There is a possibility of mutation in the SARS-CoV-2 genome that may influence the relative stability of the RdRp dimer. Previous work has found the nsp12 mutation P323L coevolving with the D614G mutation and is mainly found in severely affected patients. In addition, the nsp7 mutation S25L may be involved in destabilizing the binding of nsp7 to nsp8a22 and the nsp7 mutation L71F. This interaction has been associated with severe COVID-19 and could further destabilize the binding of the nsp7 C-terminal region to nsp8b.
However, the team notes that the catalytic sites and the RNA duplexes were not involved in RdRp dimer formation. This suggests the two RdRp enzymes may keep working in the dimer structure, continuing RNA-dependent processes — although the researchers could not test this because of purification issues.
Based on the findings, they suggest the function of the RdRp dimers ties in with subgenomic RNA synthesis, which is used as a template to make viral mRNAs.

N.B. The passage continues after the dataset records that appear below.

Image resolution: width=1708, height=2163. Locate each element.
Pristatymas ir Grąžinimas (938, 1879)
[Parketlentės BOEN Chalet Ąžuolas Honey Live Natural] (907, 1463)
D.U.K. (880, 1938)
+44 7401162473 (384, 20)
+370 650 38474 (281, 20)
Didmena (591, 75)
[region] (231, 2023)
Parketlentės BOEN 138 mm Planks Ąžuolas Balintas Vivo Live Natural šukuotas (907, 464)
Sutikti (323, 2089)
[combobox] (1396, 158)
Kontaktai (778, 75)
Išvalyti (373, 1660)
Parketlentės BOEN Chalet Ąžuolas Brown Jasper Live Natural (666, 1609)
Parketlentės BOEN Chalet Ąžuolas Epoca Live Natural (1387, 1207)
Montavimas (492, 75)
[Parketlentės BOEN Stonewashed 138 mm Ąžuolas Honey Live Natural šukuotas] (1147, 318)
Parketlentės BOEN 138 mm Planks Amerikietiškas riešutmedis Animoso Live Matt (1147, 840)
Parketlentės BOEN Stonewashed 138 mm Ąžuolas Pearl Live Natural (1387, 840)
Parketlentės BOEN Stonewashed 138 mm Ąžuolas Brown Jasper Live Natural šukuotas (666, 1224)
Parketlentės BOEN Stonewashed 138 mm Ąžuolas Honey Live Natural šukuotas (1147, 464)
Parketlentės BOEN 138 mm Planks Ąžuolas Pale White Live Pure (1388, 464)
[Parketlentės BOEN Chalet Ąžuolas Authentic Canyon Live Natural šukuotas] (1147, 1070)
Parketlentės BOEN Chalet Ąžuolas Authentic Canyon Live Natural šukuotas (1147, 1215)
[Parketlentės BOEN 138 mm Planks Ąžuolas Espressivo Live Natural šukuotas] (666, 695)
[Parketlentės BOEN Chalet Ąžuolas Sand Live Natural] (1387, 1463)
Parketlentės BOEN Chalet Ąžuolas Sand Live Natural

“In the model, one RdRp of the dimer (RdRp 1) synthesizes sgRNA from the 3’ end of the gRNA template until it reaches a TRS in the template body (TRS-B). Due to the lack of one nsp8 subunit, the dimeric RdRp is predicted to have lower processivity than monomeric RdRp10,14, and this may facilitate TRS recognition.”
Additionally, it is the RNA, not the RdRp, that switches to a second RdRp position. Other movements include the prediction of only one RdRp in the dimer backtracking in the strand. Specifically, it may be RdRp 1 backpedaling to the 3’ end of the template while RdRp2 moves forward in the opposite direction towards the 5’ end of the template.
bioRxiv publishes preliminary scientific reports that are not peer-reviewed and, therefore, should not be regarded as conclusive, guide clinical practice/health-related behavior, or treated as established information.